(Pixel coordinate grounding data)
++++++++++++++++++++

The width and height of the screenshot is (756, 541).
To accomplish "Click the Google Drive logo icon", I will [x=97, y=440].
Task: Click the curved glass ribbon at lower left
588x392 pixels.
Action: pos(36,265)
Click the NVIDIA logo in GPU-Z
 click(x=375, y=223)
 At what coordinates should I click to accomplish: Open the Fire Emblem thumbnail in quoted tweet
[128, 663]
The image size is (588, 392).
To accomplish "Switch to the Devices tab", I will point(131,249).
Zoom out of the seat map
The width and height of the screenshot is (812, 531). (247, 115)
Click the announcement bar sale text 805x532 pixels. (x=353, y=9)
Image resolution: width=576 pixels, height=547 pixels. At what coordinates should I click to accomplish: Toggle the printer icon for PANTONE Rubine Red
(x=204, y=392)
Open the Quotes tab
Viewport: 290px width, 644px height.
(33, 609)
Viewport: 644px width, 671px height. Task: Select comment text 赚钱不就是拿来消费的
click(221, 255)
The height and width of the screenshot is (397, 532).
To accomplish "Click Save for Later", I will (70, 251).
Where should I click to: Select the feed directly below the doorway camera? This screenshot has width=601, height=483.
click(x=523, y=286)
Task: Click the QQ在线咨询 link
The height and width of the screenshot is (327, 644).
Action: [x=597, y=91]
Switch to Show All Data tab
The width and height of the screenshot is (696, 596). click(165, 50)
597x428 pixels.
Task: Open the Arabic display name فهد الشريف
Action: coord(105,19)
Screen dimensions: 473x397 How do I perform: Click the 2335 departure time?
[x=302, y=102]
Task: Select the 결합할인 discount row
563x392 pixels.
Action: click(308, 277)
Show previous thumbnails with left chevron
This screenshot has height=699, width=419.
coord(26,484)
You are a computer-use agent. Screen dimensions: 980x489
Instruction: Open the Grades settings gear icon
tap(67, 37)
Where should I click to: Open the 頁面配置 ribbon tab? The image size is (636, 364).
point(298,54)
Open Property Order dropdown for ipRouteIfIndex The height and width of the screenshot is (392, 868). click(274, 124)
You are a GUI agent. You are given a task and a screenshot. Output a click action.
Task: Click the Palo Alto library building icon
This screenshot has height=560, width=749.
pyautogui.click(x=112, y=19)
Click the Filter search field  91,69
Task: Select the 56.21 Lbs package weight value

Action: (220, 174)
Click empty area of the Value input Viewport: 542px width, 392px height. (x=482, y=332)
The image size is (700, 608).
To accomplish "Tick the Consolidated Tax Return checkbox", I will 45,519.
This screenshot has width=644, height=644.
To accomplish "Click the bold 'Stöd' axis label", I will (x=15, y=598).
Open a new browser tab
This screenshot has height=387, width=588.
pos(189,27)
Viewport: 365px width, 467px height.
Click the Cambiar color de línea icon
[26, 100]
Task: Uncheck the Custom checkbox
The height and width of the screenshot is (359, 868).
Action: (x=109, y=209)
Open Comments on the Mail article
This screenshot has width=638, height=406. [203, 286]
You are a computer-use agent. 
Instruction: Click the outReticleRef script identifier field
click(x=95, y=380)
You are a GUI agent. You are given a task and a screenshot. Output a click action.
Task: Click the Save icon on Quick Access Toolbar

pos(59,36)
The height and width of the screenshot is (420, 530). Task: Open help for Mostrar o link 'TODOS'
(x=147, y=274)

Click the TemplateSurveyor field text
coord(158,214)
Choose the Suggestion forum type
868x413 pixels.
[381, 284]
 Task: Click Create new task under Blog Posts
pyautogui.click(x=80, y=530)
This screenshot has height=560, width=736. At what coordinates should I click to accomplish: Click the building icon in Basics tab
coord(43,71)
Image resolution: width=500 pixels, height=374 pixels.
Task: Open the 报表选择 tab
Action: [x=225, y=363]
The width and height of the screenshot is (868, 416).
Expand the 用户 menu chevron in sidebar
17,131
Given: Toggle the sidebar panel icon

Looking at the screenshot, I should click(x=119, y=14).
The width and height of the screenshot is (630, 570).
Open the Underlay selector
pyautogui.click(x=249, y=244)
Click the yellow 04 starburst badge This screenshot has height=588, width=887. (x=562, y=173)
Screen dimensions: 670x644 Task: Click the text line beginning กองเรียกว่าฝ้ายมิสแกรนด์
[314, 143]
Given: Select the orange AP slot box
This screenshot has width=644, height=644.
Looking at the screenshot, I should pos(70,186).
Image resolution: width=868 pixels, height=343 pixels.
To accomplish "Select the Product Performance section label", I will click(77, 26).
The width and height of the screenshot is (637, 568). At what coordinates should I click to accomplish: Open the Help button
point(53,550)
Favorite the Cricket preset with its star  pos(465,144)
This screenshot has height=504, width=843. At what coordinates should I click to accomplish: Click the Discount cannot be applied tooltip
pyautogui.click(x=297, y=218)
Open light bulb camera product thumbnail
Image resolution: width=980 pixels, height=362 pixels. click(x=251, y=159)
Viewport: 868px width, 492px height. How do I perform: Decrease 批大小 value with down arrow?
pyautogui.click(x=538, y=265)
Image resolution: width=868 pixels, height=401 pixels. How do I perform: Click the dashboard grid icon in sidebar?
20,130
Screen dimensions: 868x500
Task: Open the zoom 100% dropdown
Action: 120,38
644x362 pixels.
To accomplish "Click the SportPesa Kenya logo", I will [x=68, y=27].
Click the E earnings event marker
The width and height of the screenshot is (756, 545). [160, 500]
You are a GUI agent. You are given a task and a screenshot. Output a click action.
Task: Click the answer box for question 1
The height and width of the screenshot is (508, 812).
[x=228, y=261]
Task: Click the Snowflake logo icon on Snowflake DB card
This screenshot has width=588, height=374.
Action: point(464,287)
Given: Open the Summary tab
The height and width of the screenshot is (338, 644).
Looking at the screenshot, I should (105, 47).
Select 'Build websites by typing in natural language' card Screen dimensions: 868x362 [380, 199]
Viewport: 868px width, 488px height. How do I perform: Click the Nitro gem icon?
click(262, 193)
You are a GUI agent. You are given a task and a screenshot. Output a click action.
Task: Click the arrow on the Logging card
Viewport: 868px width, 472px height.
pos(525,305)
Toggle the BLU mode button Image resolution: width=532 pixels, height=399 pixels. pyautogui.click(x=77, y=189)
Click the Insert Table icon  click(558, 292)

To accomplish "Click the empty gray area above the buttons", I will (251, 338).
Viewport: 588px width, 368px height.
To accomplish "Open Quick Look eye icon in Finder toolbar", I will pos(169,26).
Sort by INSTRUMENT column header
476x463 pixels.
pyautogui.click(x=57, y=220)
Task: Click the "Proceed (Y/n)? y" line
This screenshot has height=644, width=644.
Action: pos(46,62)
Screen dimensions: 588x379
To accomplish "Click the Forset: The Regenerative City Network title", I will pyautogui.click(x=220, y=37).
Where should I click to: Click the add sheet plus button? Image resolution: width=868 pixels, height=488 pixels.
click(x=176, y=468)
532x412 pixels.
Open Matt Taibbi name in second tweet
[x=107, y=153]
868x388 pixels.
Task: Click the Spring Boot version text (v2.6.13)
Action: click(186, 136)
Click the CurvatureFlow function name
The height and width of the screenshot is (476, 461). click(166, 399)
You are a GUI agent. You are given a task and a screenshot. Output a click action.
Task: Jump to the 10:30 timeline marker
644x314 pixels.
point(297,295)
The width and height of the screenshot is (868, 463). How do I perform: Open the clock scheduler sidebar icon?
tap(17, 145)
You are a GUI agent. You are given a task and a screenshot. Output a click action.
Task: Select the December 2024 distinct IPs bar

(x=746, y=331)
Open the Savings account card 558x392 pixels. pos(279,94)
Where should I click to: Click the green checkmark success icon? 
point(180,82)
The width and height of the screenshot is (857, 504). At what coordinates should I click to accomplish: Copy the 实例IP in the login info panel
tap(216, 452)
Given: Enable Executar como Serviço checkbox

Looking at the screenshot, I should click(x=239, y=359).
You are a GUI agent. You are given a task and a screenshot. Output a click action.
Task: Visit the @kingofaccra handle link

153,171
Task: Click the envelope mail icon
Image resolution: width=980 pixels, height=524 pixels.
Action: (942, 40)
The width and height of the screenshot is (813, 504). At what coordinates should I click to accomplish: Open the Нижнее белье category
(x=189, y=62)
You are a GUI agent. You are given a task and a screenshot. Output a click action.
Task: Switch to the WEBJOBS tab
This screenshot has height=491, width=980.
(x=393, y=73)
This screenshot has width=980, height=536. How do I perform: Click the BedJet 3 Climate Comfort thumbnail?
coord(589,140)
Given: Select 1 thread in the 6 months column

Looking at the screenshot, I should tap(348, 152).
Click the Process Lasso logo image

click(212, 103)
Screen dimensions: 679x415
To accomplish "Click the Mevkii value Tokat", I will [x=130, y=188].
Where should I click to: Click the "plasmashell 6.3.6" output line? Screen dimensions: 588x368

++++++++++++++++++++

Restate exactly the lines running from the line with "This screenshot has height=491, width=980." to the end of the entries above, both ends included.

__RESULT BELOW__
This screenshot has height=491, width=980.
(x=393, y=73)
This screenshot has width=980, height=536. How do I perform: Click the BedJet 3 Climate Comfort thumbnail?
coord(589,140)
Given: Select 1 thread in the 6 months column

Looking at the screenshot, I should tap(348, 152).
Click the Process Lasso logo image

click(212, 103)
Screen dimensions: 679x415
To accomplish "Click the Mevkii value Tokat", I will [x=130, y=188].
Where should I click to: Click the "plasmashell 6.3.6" output line? Screen dimensions: 588x368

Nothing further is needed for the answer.